Brian was sitting behind the big desk when I walked in. He looked up glaring at me. "I can't trust you anymore, Rocky. Can I." It wasn't a question.

"I'm sorry, Jimmy," I said.

"I don't wanna talk to you about it," he said, pulling the gun from his desk. "I just want to get this over with."

He pointed the big gun at me. "I'd really enjoy blowing your fucking head off with this, Rocky."

I could hear an indignant gasp from someone in the audience behind me. "Maybe you should, Jimmy," I said, taking a step toward him and trying to provoke him into shooting me to just get the scene over with before he said something worse.

But then he pointed the gun at his own head. "Maybe this'd be better, huh Rocky? Pretty convenient for you and Deloris, wouldn't it?"

I stopped stone still and looked at the gun. It was the prop gun . . . wasn't it? It looked the same, but suddenly I wasn't sure. My stomach turned over and acid suddenly burned at the back of my throat.

"Put down the gun," I said in a whisper. "Please."

" 'One of us has got to go,' " he said, quoting the line like a recitation. "Who should it be, Rocky, old pal?"

I started to say something — anything — but then he pointed the gun in the air and fired it three or four times. With relief I heard the familiar bang of the cap gun and breathed in the trail of carbon smoke it left behind. "Jesus," I heard myself say.

Brian tossed the gun on the desk and walked toward me and I swear to God I thought in that moment he was going to hug me and say everything was okay. But when we were nearly toe to toe he slammed his fist in my stomach and I doubled over. He hit me with a left to straighten me back up and pounded me on the nose with a right. I flew backwards over the velvet rope and into the audience, blood spurting from my broken nose.

* * * * * *

The next day they fired Brian. I said goodbye to him before he left and it was almost okay between us, but we both knew we'd probably never see each other again anyway.
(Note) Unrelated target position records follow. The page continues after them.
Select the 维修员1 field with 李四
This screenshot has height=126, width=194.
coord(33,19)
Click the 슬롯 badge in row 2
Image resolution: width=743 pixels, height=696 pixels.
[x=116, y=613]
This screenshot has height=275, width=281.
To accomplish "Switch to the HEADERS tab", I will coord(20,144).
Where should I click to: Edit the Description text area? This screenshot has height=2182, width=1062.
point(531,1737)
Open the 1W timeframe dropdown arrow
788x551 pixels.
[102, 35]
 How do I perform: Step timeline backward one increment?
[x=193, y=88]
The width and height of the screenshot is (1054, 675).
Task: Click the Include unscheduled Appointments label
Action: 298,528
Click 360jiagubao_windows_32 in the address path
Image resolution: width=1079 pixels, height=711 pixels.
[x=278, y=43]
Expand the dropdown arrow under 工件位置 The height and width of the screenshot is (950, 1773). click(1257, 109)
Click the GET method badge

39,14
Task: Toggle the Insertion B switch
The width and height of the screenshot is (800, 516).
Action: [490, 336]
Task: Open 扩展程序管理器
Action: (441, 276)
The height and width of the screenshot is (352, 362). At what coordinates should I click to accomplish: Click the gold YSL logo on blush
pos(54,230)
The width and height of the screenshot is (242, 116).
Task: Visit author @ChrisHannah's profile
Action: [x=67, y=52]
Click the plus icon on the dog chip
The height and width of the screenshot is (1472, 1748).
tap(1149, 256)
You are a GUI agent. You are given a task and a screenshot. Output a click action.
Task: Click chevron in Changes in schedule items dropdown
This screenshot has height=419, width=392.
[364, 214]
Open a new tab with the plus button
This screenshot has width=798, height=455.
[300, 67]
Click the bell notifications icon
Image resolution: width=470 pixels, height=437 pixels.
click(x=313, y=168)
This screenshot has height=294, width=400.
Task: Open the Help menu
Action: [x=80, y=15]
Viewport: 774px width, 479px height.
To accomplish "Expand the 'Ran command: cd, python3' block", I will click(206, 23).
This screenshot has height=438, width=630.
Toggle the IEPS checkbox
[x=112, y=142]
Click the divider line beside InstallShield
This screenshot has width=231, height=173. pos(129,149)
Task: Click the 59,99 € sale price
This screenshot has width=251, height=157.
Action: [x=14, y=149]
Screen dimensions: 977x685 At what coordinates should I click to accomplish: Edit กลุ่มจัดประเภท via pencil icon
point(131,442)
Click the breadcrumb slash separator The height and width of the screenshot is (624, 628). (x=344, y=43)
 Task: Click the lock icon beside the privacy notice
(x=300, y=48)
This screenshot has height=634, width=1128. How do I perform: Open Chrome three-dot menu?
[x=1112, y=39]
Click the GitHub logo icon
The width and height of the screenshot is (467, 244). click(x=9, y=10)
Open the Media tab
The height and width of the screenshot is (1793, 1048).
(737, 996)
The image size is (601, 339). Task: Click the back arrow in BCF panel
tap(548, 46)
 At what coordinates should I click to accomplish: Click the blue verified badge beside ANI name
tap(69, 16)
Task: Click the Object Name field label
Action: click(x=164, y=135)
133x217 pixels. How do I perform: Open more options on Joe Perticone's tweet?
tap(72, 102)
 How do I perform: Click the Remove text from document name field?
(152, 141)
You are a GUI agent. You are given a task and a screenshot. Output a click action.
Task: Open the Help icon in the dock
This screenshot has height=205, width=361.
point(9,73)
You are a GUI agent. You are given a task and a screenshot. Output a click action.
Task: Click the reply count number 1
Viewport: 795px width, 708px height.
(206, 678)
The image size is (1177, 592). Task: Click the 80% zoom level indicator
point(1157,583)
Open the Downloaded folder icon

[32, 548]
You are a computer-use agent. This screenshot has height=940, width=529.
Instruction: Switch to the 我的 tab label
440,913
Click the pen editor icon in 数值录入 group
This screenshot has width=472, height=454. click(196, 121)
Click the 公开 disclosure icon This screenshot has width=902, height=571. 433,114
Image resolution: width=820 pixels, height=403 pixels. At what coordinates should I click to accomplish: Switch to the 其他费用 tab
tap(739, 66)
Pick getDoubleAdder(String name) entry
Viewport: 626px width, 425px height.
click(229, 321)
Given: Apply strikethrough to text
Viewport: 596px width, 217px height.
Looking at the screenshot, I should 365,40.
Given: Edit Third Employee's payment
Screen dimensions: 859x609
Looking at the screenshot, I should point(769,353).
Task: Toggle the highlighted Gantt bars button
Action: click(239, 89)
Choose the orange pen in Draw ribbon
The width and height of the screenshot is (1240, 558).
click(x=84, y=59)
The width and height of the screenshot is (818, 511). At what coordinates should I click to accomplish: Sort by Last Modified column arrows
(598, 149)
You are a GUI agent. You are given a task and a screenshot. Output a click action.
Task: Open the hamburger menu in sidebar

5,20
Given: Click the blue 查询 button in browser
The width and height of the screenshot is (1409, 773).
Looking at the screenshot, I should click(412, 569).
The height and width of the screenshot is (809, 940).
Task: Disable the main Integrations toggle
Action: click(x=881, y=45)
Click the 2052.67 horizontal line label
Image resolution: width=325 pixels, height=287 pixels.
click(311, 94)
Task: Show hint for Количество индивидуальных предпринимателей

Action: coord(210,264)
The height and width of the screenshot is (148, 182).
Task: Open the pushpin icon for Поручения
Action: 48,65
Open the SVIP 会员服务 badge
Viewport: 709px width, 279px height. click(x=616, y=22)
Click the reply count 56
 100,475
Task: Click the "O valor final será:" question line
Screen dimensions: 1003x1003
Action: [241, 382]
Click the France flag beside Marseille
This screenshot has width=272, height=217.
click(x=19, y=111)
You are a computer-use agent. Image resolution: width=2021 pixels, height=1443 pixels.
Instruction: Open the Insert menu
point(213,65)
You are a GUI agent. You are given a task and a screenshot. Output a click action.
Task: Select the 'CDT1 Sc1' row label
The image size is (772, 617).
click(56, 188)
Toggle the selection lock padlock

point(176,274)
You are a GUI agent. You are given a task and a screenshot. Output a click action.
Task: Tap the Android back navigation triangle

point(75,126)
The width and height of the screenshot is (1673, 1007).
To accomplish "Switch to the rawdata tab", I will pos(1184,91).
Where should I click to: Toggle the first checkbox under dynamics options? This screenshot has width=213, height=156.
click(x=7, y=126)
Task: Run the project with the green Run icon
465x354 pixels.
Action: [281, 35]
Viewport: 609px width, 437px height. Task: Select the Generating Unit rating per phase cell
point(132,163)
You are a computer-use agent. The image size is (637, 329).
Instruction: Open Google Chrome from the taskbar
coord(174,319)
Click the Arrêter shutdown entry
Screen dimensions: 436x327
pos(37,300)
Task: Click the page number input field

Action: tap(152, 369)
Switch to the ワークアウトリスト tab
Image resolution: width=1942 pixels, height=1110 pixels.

Sharon left that day too. She didn't have to, but she did. I asked her to stay, thinking we could still have something, but she just looked at me with no emotion. When we said goodbye on the dock I tried to memorize every detail of her face but she hardly looked at mine. I watched the ferry boat drift away and I could still see her on the deck but she didn't look back at me. When the boat disappeared into the fog I stood up and walked back to the Hotel Grande.

A few days later I was sitting at my desk, drumming my fingers impatiently while Todd stood in front of me trying to explain what had happened.

His voice trailed off and I looked up at him calmly.

"I can't trust you anymore, Rocky," I said, pointing the big 45 at his chest. "One of us has gotta go and lemme tell you something, pally – it ain't gonna be me."